Desde que comenzó la cuarentena impuesta por el coronavirus he entrado, como muchos, en la dinámica casi diaria de mantener reuniones laborales a través de diferentes aplicaciones. En una de esas rondas, en las que participamos varias personas, cada cual desde su casa, una de ellas fuma cigarritos marrones, parecidos a unos holandeses que consumía el escritor que interpretaba William Hurt en Smoke, de Wayne Wang y Paul Auster. Ninguno de los que participamos en estas reuniones semanales le ha hecho ningún comentario, aunque, no hay duda, todos debemos haber reparado en esto. Si alguien estornudara varias veces o tosiera, entonces sí, intervendríamos alarmados (por cierto, esto ocurrió la semana pasada).

Entradas de datos guardadas

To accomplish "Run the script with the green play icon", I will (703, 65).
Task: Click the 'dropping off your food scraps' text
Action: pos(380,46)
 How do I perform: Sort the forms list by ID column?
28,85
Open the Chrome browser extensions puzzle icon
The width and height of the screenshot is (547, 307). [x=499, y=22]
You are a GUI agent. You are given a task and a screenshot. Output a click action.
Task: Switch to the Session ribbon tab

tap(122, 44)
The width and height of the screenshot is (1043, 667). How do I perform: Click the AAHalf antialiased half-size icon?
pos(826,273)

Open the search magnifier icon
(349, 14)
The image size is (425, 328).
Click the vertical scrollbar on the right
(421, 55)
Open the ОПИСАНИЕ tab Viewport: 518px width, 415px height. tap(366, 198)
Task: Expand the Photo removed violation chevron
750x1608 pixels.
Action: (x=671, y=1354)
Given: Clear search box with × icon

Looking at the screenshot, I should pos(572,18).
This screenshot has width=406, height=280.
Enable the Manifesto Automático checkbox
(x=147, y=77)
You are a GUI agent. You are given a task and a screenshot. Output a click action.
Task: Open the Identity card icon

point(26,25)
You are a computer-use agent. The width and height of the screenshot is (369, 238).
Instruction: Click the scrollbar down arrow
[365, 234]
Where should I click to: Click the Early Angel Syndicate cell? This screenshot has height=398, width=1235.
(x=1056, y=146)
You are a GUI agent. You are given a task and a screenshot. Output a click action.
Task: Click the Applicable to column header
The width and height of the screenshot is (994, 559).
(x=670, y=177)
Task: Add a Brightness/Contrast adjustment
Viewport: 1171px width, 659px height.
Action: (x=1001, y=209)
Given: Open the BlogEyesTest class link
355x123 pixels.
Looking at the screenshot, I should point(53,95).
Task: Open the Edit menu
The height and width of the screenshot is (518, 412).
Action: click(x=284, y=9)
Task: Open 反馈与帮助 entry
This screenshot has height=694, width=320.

_PARTES DEL EJERCICIO_.
(A) Según el texto, ¿qué fuma una de las personas que participan en las reuniones laborales?
(B) Copia del texto, tal como aparece, el fragmento que empieza en las palabras "Desde que comenzó" y termina después de "la semana pasada).".

_RESPUESTAS_.
(A) Fuma cigarritos marrones.

(B)
Desde que comenzó la cuarentena impuesta por el coronavirus he entrado, como muchos, en la dinámica casi diaria de mantener reuniones laborales a través de diferentes aplicaciones. En una de esas rondas, en las que participamos varias personas, cada cual desde su casa, una de ellas fuma cigarritos marrones, parecidos a unos holandeses que consumía el escritor que interpretaba William Hurt en Smoke, de Wayne Wang y Paul Auster. Ninguno de los que participamos en estas reuniones semanales le ha hecho ningún comentario, aunque, no hay duda, todos debemos haber reparado en esto. Si alguien estornudara varias veces o tosiera, entonces sí, intervendríamos alarmados (por cierto, esto ocurrió la semana pasada).